In vitro tests showed that SR9009 could be used to effectively attack other types of cancer cell, including those typical to breast cancer, colon cancer, leukemia, and melanoma, or skin cancer.

Targeting REV-ERBs seemed to work in all the types of cancer we tried. That makes sense because irrespective of where or how a cancer started, all cancer cells need more nutrients and more recycled materials to build new cells.”

Dr. Satchidananda Panda

This may mean that, in the future, SR9009 could be used to treat a wide array of cancer tumors without the toxic side effects produced by regular chemotherapy drugs.

As Dr.

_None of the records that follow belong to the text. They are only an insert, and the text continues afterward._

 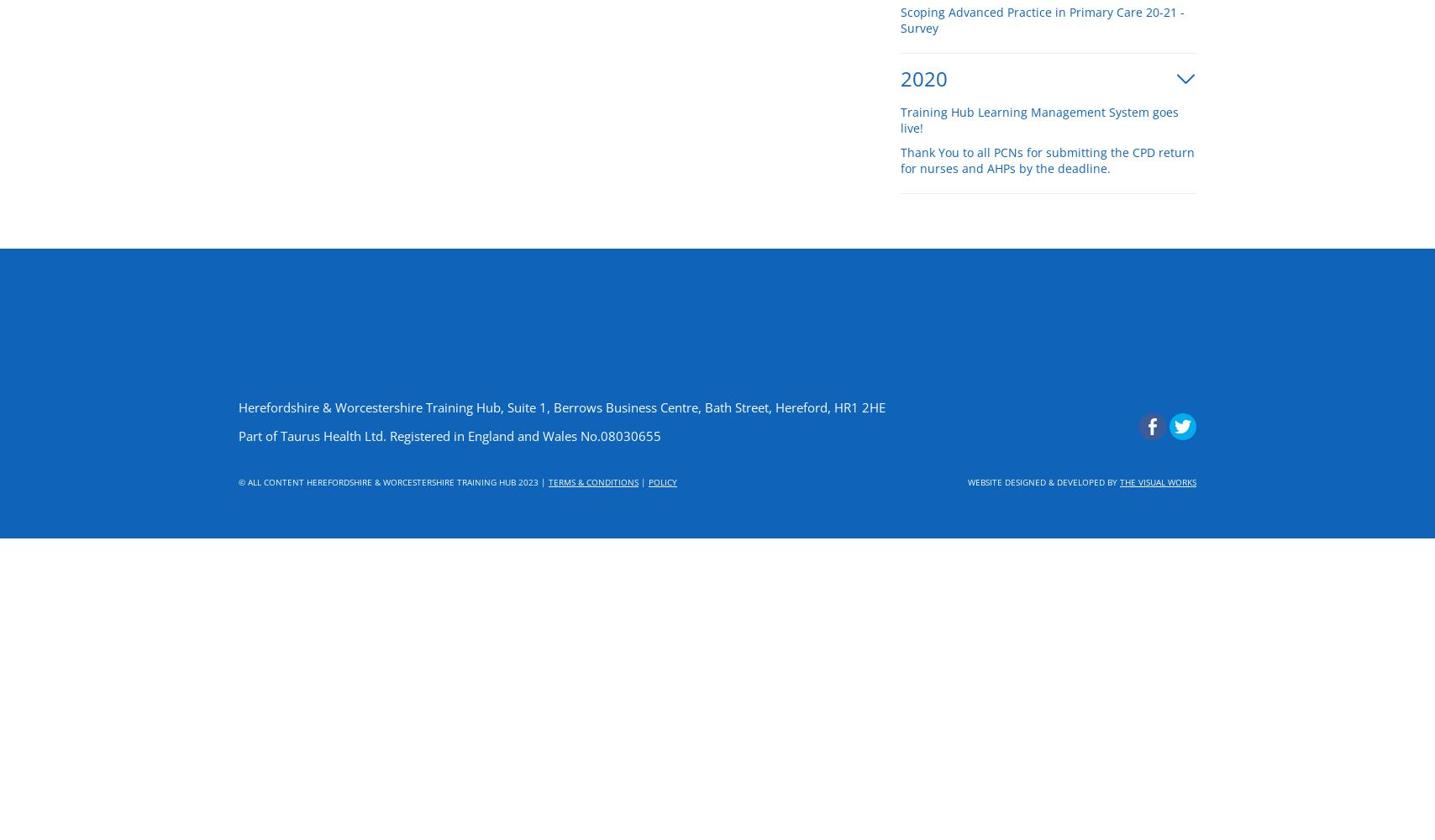 I want to click on '|', so click(x=644, y=481).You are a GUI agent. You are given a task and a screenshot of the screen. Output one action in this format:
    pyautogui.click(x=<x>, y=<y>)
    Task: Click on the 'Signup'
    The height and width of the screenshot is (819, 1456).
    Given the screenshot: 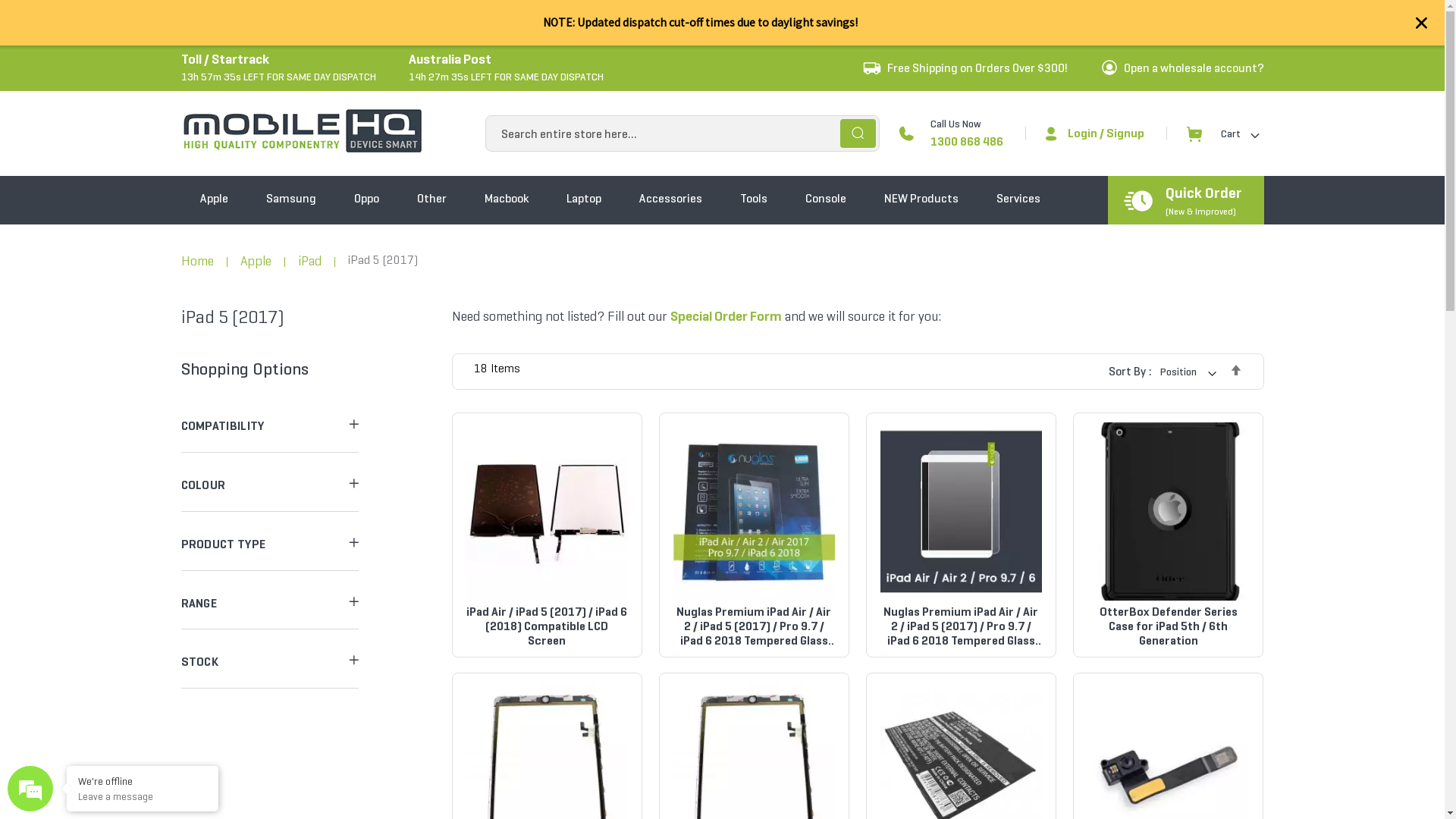 What is the action you would take?
    pyautogui.click(x=1125, y=86)
    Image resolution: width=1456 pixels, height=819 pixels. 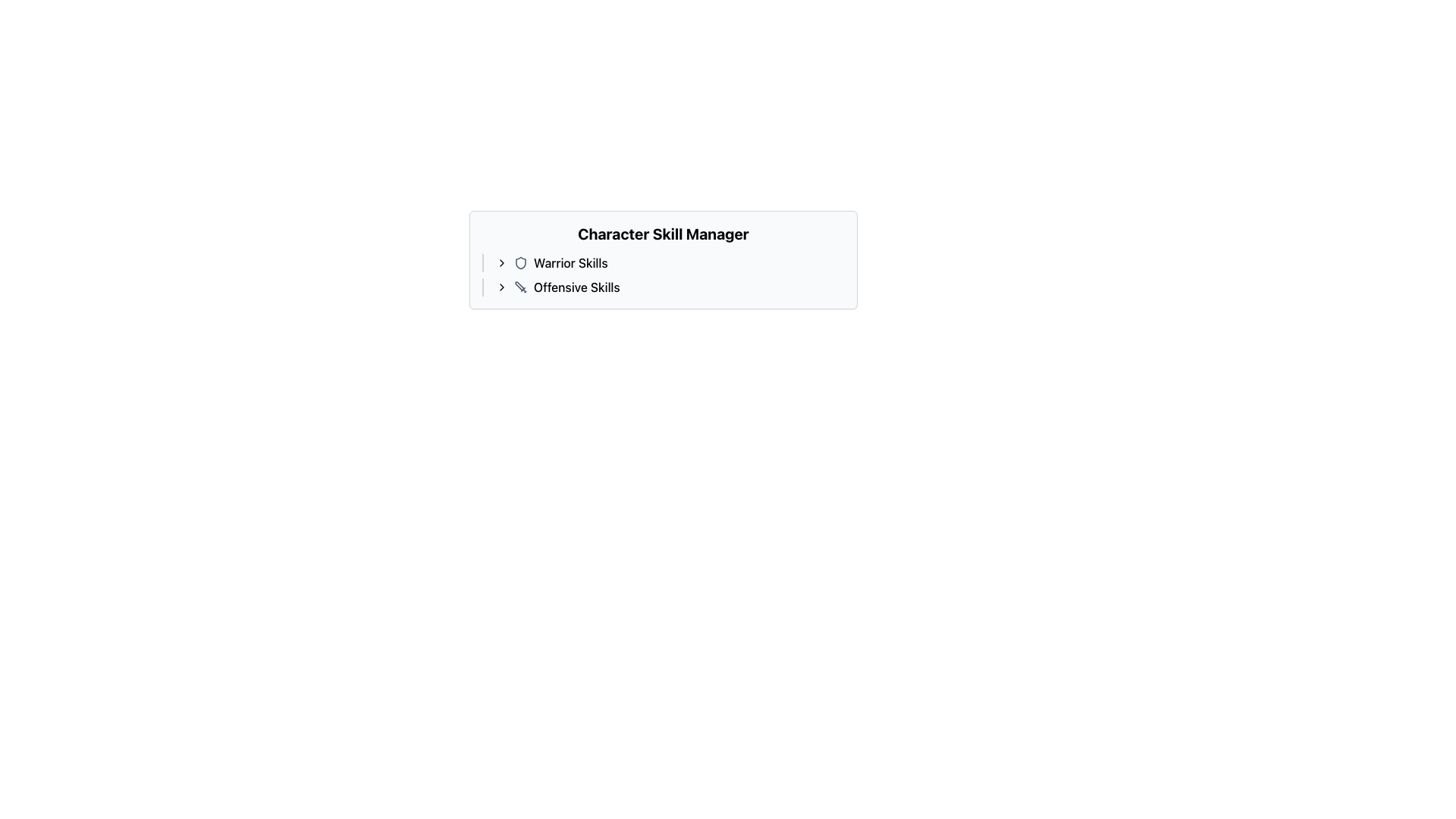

Helen Rippon, chief executive of Worldwide Cancer Research — the charity that co-funded the current study — explains, “Cancer cells often seem to have a broken internal ‘clock.’ Not only does this disrupt the cells’ daily rhythms, but can also turn on molecular circuits that drive tumor growth.”

“Understanding these underlying faults at the root of cancer is essential,” she stresses, “if we are to develop completely new treatments that are more effective and have fewer side effects.”

“We are delighted,” Dr. Rippon concludes, “that this research is already leading towards new treatments for brain tumors and that early results suggest it could be a fruitful approach for other cancers too.”